**Work to be completed**
Please print the line that holds "Where should I" and each line after it to the end of the data, word for word, without any pictures.

Saved entries
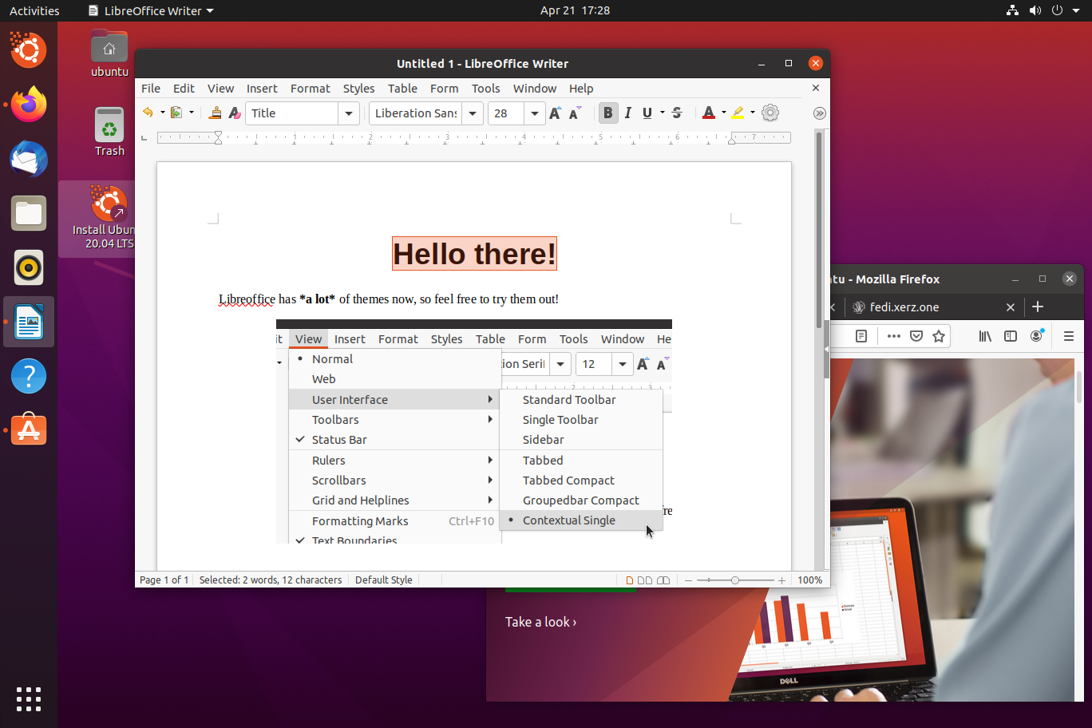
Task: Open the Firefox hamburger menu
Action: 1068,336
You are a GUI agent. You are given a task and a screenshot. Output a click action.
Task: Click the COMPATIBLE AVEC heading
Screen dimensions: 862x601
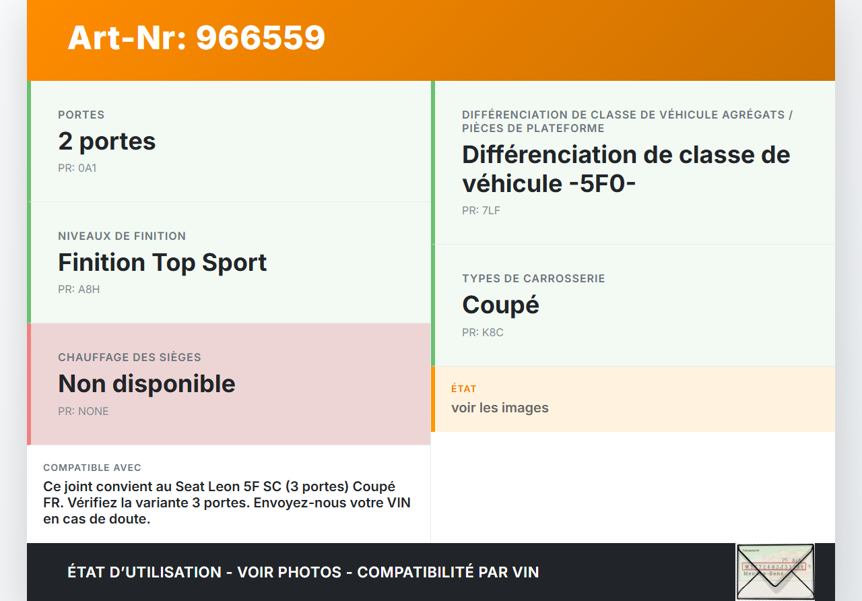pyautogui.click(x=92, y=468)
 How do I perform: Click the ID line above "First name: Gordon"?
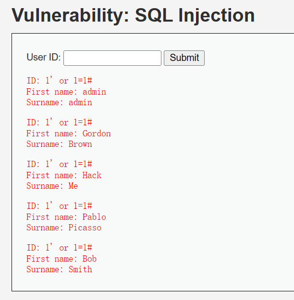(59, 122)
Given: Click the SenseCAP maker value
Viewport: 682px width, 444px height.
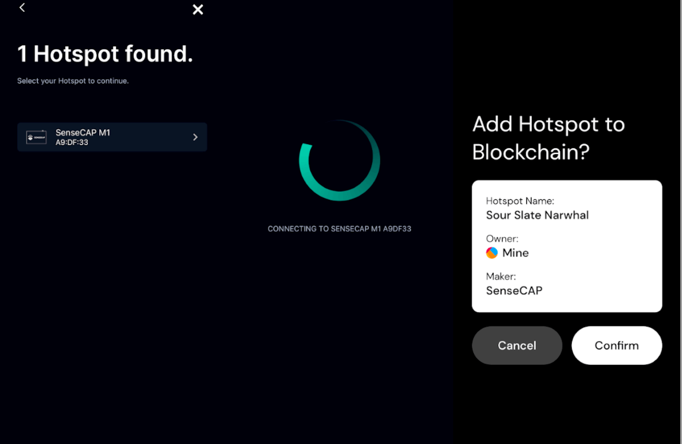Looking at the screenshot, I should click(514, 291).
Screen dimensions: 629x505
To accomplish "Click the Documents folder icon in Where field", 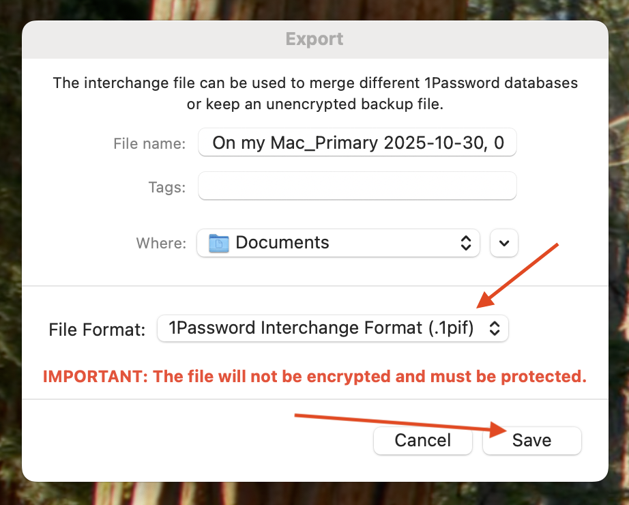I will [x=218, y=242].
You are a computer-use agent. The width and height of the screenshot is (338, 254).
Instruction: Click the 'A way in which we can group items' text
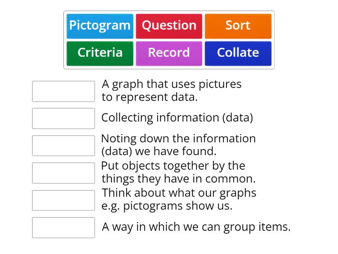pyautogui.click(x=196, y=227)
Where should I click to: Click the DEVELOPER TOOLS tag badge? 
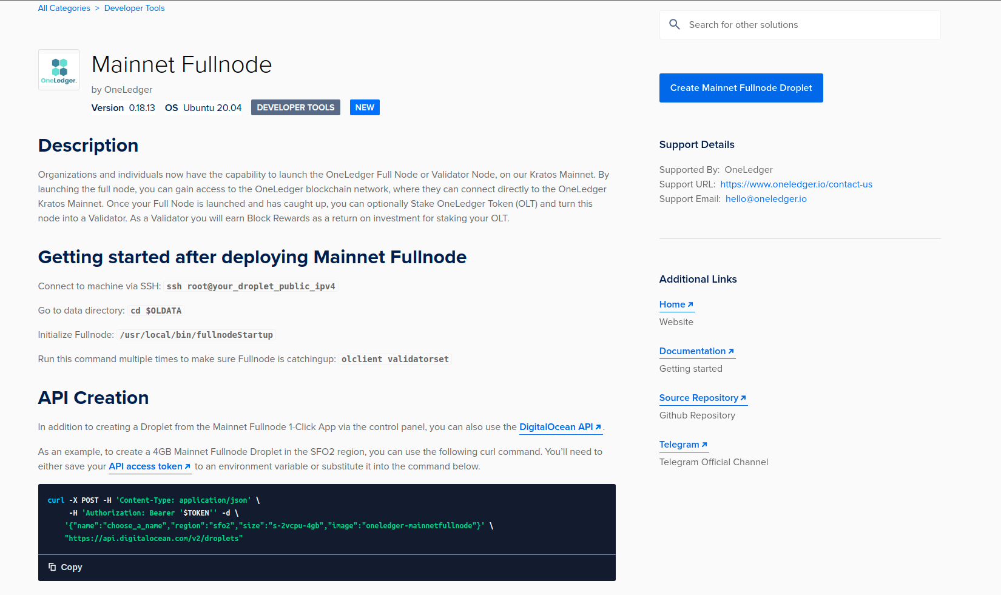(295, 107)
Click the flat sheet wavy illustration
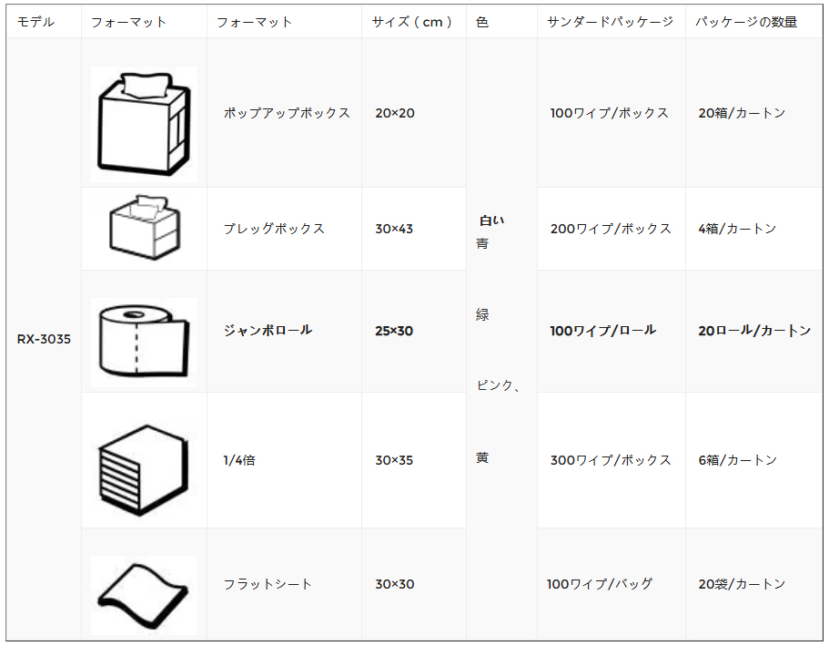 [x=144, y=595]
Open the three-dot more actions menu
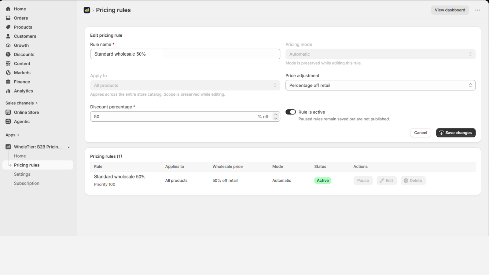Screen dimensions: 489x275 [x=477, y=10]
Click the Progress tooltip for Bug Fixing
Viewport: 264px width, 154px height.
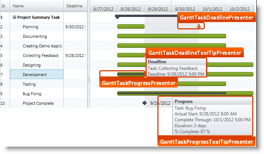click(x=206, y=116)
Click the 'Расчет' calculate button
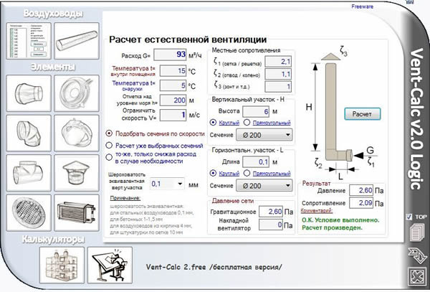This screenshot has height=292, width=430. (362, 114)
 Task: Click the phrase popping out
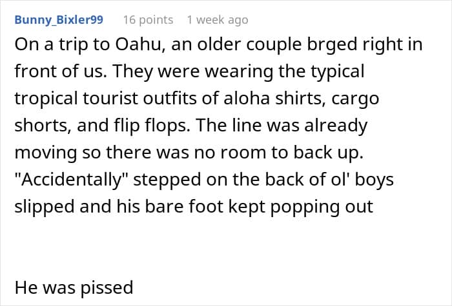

**Answer below**
Where should I click to: Click the DEVELOPER TOOLS tag badge? 
(295, 107)
Click the flat sheet wavy illustration
 [x=144, y=595]
Open the three-dot more actions menu
Screen dimensions: 489x275 [x=477, y=10]
Click the Progress tooltip for Bug Fixing
Viewport: 264px width, 154px height.
click(x=206, y=116)
Click the 'Расчет' calculate button
This screenshot has height=292, width=430. (362, 114)
 Task: Click the phrase popping out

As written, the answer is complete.